Paul Yancey, professore di Biologia del Whitman College di Walla Walla, Washington, insieme ad altri due ricercatori, Anna Downing e Chloe Weinstock, hanno recentemente compiuto uno studio dettagliato della Fossa delle Marianne, condotto a bordo della nave da ricerca Falkor per conto dello Schmidt Ocean Institute, la fondazione di ricerca oceanografica californiana.
Immagine del pesce individuato nella Fossa delle Marianne (crediti: SOI / HADES)
Nella Fossa delle Marianne, situata nel Pacifico occidentale in vicinanza dell’Isola di Guam, tra i 10898 e i 10816 metri sotto il livello del mare, si trova il Challenger Deep, il punto più profondo della Terra.
La spedizione di Yancey, che aveva l’obiettivo di esplorare la Fossa, cercando di individuare le eventuali comunità di organismi animali, è riuscita a portare a casa anche nuovi record, tra cui campioni della roccia più profonda mai raccolta prima e la scoperta di una nuova specie di pesce vivente a quelle profondità.
Per l’Hadal Ecosystem Studies (HADES) – questo il nome dato alla ricerca – è stato utilizzato un nuovo veicolo per acque profonde, un ‘lander’ studiato specificamente per profondità comprese tra 5 e 10mila metri.
Anziché concentrarsi esclusivamente sul punto più profondo della Fossa, i ricercatori hanno indagato sull’interazione tra la biologia e i processi geologici nell’intera zona adopelagica ossia la zona delle fosse oceaniche, il dominio pelagico che si estende dai 6000 metri in giù, dove l’assenza di luce e l’enorme pressione creano condizioni ostili per gli organismi viventi.
I risultati non sono mancati. E’stata individuata, infatti, una nuova specie che fornirà maggiori indicazioni sugli adattamenti fisiologici della vita animale in ambienti così estremi.
Le analisi conclusive della ricerca sono state, comunque, effettuate dal professor Yancey, nel proprio laboratorio presso il Whitman College of Biology, lo stesso in cui, in precedenza, lo stesso Yancey, lavorando con i suoi studenti su animali di profondità più modeste, aveva scoperto alcune molecole organiche che proteggono le cellule degli animali di acque profonde dagli effetti dell’alta pressione, che distorce le proteine; come, per esempio, gli enzimi.
Questi tipi di molecole protettive sono già in fase di sperimentazione nel campo della ricerca medica per il trattamento di malattie dell’uomo causate da proteine malformate, come nel caso della fibrosi cistica.
Stando allo studio di queste molecole protettive, era emerso che i pesci non sarebbero stati in grado di vivere al di sotto di 8200 metri; e in effetti, prima di questa spedizione, la profondità massima documentata a cui era stato individuato un pesce era di 7700 metri.

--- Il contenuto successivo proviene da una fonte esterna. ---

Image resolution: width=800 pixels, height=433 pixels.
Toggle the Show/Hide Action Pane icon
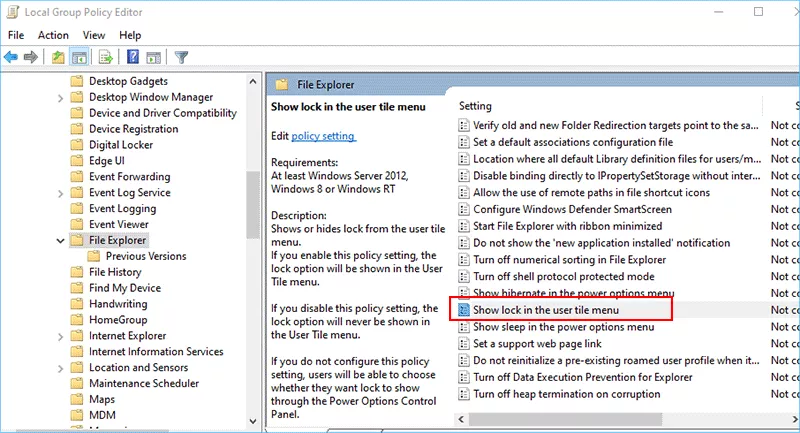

“In questa nuova ricerca, abbiamo voluto verificare se realmente queste molecole aiutano gli animali a vivere alle massime profondità, come i 10mila metri della Fossa delle Marianne”, afferma Yancey. “In una prima analisi sugli anfipodi, crostacei molto importanti nella catena alimentare, che abbiamo prelevato ad 8000 metri di profondità, nella Fossa di Kermadec, vicino alla Nuova Zelanda, un’altra biologa, Gemma Wallace, ha scoperto la presenza di alti livelli di una molecola potenzialmente protettiva, lo scillo-inositolo, uno zucchero naturale che di norma si trova nelle palme da cocco e che è stata testata da parte di ricercatori medici nel trattamento, come terapia modificante, di proteine malformate ritenute responsabili del morbo di Alzheimer”.
La spedizione ha raggiunto diversi obiettivi, infrangendo anche qualche record, quali la scoperta di un pesce mai avvistato prima – ancora non riconosciuto come specie a sé stante, ma di aspetto alquanto particolare – che si è presentato provvisto di larghe pinne e coda trasparenti che, ricordando i modi di una anguilla, strisciava lentamente sul fondo, a 8143 metri.
Inoltre, con il prelevamento di campioni di roccia dalle pareti della fossa – roccia prodotta dalle prime eruzioni vulcaniche dell’arco insulare delle Marianne – si presume di poter sicuramente desumere informazioni significative sia sulla stratigrafia che sulla tettonica del sistema delle fosse.
“Raramente si raggiungono obiettivi così importanti dagli ambienti profondi”, afferma Wendy Schmidt, vicepresidente dello Schmidt Ocean Institute, che è pienamente soddisfatta dei risultati. “Ora, gli scienziati potranno capire meglio le caratteristiche del mare molto profondo che, nonostante tutto, non è esente dall’impatto umano”.